## Exercise
What follows is a block of records; restate each one word for word.

Stored records:
########
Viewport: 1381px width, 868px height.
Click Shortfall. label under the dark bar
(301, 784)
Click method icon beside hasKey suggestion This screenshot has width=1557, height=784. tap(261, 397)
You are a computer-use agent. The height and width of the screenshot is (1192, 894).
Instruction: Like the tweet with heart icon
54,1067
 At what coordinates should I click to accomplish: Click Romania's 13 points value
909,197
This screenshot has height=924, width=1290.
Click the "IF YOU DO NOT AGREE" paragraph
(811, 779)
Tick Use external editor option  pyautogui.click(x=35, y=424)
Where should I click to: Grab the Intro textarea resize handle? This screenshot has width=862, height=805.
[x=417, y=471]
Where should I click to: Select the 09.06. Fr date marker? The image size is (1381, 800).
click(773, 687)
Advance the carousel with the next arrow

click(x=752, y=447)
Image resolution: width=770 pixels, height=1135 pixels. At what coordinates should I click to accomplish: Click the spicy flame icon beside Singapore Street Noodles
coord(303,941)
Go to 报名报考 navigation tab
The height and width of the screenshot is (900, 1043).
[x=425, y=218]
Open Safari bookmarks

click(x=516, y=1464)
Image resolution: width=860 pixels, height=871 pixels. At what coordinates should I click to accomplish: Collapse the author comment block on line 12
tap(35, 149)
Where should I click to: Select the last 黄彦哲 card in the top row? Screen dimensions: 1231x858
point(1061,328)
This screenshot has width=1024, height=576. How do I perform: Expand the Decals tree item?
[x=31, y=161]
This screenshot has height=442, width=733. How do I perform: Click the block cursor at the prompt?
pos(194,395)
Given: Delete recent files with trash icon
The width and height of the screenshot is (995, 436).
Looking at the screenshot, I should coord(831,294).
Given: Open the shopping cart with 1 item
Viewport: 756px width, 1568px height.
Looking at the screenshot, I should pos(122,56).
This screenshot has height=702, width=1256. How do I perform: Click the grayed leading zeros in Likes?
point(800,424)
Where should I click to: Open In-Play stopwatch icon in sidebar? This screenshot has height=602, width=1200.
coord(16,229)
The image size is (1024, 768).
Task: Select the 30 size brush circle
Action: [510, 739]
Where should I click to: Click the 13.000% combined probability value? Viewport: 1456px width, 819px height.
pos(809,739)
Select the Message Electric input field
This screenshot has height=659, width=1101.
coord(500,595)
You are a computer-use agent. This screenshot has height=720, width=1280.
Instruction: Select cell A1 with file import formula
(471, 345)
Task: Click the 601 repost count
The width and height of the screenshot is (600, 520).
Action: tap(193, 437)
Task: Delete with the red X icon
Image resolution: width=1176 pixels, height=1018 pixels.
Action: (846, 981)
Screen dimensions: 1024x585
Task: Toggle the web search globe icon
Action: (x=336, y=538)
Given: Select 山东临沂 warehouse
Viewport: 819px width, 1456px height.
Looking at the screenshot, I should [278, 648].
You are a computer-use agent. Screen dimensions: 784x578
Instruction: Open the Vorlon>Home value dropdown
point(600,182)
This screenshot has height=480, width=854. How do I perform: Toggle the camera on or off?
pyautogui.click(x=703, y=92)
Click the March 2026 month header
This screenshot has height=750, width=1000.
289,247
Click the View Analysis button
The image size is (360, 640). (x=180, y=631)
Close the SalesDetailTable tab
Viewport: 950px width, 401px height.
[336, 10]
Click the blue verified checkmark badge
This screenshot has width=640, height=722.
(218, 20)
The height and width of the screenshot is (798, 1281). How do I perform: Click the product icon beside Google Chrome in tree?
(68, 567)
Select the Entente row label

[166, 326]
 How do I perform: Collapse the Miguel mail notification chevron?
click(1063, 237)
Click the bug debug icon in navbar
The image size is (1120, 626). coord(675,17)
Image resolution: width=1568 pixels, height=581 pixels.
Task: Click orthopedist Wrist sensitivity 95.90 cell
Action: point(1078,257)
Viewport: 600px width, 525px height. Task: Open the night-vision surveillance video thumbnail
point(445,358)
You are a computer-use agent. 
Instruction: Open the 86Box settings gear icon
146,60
########
## Answer section
Viewport: 1381px width, 868px height.
Click Shortfall. label under the dark bar
(301, 784)
Click method icon beside hasKey suggestion This screenshot has width=1557, height=784. tap(261, 397)
You are a computer-use agent. The height and width of the screenshot is (1192, 894).
Instruction: Like the tweet with heart icon
54,1067
 At what coordinates should I click to accomplish: Click Romania's 13 points value
909,197
This screenshot has height=924, width=1290.
Click the "IF YOU DO NOT AGREE" paragraph
(811, 779)
Tick Use external editor option  pyautogui.click(x=35, y=424)
Where should I click to: Grab the Intro textarea resize handle? This screenshot has width=862, height=805.
[x=417, y=471]
Where should I click to: Select the 09.06. Fr date marker? The image size is (1381, 800).
click(773, 687)
Advance the carousel with the next arrow

click(x=752, y=447)
Image resolution: width=770 pixels, height=1135 pixels. At what coordinates should I click to accomplish: Click the spicy flame icon beside Singapore Street Noodles
coord(303,941)
Go to 报名报考 navigation tab
The height and width of the screenshot is (900, 1043).
[x=425, y=218]
Open Safari bookmarks

click(x=516, y=1464)
Image resolution: width=860 pixels, height=871 pixels. At what coordinates should I click to accomplish: Collapse the author comment block on line 12
tap(35, 149)
Where should I click to: Select the last 黄彦哲 card in the top row? Screen dimensions: 1231x858
point(1061,328)
This screenshot has width=1024, height=576. How do I perform: Expand the Decals tree item?
[x=31, y=161]
This screenshot has height=442, width=733. How do I perform: Click the block cursor at the prompt?
pos(194,395)
Given: Delete recent files with trash icon
The width and height of the screenshot is (995, 436).
Looking at the screenshot, I should coord(831,294).
Given: Open the shopping cart with 1 item
Viewport: 756px width, 1568px height.
Looking at the screenshot, I should pos(122,56).
This screenshot has height=702, width=1256. How do I perform: Click the grayed leading zeros in Likes?
point(800,424)
Where should I click to: Open In-Play stopwatch icon in sidebar? This screenshot has height=602, width=1200.
coord(16,229)
The image size is (1024, 768).
Task: Select the 30 size brush circle
Action: [510, 739]
Where should I click to: Click the 13.000% combined probability value? Viewport: 1456px width, 819px height.
pos(809,739)
Select the Message Electric input field
This screenshot has height=659, width=1101.
coord(500,595)
You are a computer-use agent. This screenshot has height=720, width=1280.
Instruction: Select cell A1 with file import formula
(471, 345)
Task: Click the 601 repost count
The width and height of the screenshot is (600, 520).
Action: tap(193, 437)
Task: Delete with the red X icon
Image resolution: width=1176 pixels, height=1018 pixels.
Action: (846, 981)
Screen dimensions: 1024x585
Task: Toggle the web search globe icon
Action: (x=336, y=538)
Given: Select 山东临沂 warehouse
Viewport: 819px width, 1456px height.
Looking at the screenshot, I should [278, 648].
You are a computer-use agent. Screen dimensions: 784x578
Instruction: Open the Vorlon>Home value dropdown
point(600,182)
This screenshot has height=480, width=854. How do I perform: Toggle the camera on or off?
pyautogui.click(x=703, y=92)
Click the March 2026 month header
This screenshot has height=750, width=1000.
289,247
Click the View Analysis button
The image size is (360, 640). (x=180, y=631)
Close the SalesDetailTable tab
Viewport: 950px width, 401px height.
[336, 10]
Click the blue verified checkmark badge
This screenshot has width=640, height=722.
(218, 20)
The height and width of the screenshot is (798, 1281). How do I perform: Click the product icon beside Google Chrome in tree?
(68, 567)
Select the Entente row label

[166, 326]
 How do I perform: Collapse the Miguel mail notification chevron?
click(1063, 237)
Click the bug debug icon in navbar
The image size is (1120, 626). coord(675,17)
Image resolution: width=1568 pixels, height=581 pixels.
Task: Click orthopedist Wrist sensitivity 95.90 cell
Action: point(1078,257)
Viewport: 600px width, 525px height. Task: Open the night-vision surveillance video thumbnail
point(445,358)
You are a computer-use agent. 
Instruction: Open the 86Box settings gear icon
146,60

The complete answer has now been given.